▶ _EXERCISE BRIEF_:
Check each line of the entries for "computer" and report the ones that have it.

Collected data
****

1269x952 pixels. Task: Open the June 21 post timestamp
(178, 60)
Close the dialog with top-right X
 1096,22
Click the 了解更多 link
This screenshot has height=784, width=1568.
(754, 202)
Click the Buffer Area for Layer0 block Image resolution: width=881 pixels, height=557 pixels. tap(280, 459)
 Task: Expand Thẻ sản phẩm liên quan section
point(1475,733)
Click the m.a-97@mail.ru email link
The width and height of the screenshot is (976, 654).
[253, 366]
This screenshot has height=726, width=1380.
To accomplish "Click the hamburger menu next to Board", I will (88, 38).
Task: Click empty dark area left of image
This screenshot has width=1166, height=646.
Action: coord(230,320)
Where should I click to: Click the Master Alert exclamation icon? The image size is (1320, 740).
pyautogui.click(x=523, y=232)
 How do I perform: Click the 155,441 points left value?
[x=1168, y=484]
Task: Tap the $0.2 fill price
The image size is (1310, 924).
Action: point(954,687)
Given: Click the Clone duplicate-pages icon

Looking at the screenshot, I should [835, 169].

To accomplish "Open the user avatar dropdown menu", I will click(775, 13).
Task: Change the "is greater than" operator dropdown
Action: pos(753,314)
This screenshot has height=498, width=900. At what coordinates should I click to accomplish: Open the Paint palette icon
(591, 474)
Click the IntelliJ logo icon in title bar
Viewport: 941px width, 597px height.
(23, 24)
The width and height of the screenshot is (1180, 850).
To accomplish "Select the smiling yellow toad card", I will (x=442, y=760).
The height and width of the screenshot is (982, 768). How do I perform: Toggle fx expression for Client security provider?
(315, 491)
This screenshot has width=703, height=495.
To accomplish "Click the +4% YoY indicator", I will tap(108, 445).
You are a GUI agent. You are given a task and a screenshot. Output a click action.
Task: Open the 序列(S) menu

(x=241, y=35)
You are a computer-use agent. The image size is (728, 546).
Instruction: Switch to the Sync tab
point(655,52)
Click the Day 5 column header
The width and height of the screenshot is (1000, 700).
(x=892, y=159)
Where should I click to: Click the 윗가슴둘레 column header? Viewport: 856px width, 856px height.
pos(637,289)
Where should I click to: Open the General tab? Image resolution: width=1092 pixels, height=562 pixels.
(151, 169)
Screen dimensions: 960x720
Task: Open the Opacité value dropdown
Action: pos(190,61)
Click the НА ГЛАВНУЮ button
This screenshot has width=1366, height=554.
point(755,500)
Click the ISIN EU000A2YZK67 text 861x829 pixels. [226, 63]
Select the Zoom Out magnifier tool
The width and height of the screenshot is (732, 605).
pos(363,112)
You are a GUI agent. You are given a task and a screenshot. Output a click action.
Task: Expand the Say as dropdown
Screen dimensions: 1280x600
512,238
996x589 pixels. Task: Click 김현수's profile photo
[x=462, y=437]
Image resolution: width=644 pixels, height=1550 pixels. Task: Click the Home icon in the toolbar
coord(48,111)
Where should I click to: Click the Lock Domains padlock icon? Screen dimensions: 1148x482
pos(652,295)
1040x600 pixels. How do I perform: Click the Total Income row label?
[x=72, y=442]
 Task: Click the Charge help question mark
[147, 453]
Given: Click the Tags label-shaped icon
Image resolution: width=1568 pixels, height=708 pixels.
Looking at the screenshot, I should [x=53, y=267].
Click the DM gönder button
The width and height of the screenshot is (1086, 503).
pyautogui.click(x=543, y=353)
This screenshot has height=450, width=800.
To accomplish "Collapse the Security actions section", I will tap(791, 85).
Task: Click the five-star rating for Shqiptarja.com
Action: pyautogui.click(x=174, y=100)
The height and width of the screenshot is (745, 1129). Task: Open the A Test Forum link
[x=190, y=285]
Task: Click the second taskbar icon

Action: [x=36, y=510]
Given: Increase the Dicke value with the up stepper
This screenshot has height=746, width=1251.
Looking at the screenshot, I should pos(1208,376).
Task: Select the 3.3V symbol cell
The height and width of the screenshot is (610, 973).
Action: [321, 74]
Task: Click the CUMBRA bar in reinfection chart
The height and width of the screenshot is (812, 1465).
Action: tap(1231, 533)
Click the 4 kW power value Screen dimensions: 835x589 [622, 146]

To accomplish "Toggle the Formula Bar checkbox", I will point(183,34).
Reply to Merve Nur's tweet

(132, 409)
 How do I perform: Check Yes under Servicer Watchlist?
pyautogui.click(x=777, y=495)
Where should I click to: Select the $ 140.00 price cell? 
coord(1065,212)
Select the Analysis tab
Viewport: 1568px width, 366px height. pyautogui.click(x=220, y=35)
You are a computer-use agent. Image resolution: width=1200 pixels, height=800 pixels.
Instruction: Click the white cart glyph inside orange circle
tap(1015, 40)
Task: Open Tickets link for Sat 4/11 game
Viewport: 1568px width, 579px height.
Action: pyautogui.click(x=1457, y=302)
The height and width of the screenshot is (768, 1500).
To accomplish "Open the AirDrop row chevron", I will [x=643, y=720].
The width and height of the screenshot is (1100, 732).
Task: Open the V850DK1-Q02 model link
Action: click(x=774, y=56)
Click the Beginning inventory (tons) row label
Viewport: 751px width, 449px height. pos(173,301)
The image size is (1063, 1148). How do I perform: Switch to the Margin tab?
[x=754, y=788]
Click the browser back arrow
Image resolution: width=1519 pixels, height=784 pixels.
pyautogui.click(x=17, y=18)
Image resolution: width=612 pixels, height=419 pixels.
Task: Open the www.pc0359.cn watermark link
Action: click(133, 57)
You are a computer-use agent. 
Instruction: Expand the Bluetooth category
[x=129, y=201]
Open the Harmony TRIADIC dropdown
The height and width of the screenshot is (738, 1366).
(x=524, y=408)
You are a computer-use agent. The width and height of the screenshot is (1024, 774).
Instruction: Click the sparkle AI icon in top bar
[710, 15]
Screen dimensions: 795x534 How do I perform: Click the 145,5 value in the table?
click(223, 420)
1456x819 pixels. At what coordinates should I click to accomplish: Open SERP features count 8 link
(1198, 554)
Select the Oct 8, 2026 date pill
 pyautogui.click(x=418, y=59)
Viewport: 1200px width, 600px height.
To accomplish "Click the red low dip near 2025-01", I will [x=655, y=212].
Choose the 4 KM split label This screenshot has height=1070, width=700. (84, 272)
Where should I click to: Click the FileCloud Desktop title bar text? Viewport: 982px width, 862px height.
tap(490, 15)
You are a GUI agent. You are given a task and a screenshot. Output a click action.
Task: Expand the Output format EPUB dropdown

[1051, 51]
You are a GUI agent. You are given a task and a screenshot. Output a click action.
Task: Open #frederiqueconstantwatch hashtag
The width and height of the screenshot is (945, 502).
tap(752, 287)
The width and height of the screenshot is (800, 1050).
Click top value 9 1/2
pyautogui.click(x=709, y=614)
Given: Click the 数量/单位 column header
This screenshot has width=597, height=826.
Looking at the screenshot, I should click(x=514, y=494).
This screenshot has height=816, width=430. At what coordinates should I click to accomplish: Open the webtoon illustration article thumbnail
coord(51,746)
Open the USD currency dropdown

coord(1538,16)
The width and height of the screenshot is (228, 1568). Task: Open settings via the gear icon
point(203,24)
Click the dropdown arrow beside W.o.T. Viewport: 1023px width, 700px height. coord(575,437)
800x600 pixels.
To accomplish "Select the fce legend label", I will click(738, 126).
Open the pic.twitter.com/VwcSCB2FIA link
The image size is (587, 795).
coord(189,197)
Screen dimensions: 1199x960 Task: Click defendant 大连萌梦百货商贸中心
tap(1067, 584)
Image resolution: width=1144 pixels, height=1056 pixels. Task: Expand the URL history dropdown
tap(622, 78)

****

▶ _WRITTEN ANSWER_:
You are a computer-use agent. The image size is (728, 546).
You are a computer-use agent. Image resolution: width=1200 pixels, height=800 pixels.
You are a computer-use agent. 
You are a computer-use agent. The width and height of the screenshot is (1024, 774).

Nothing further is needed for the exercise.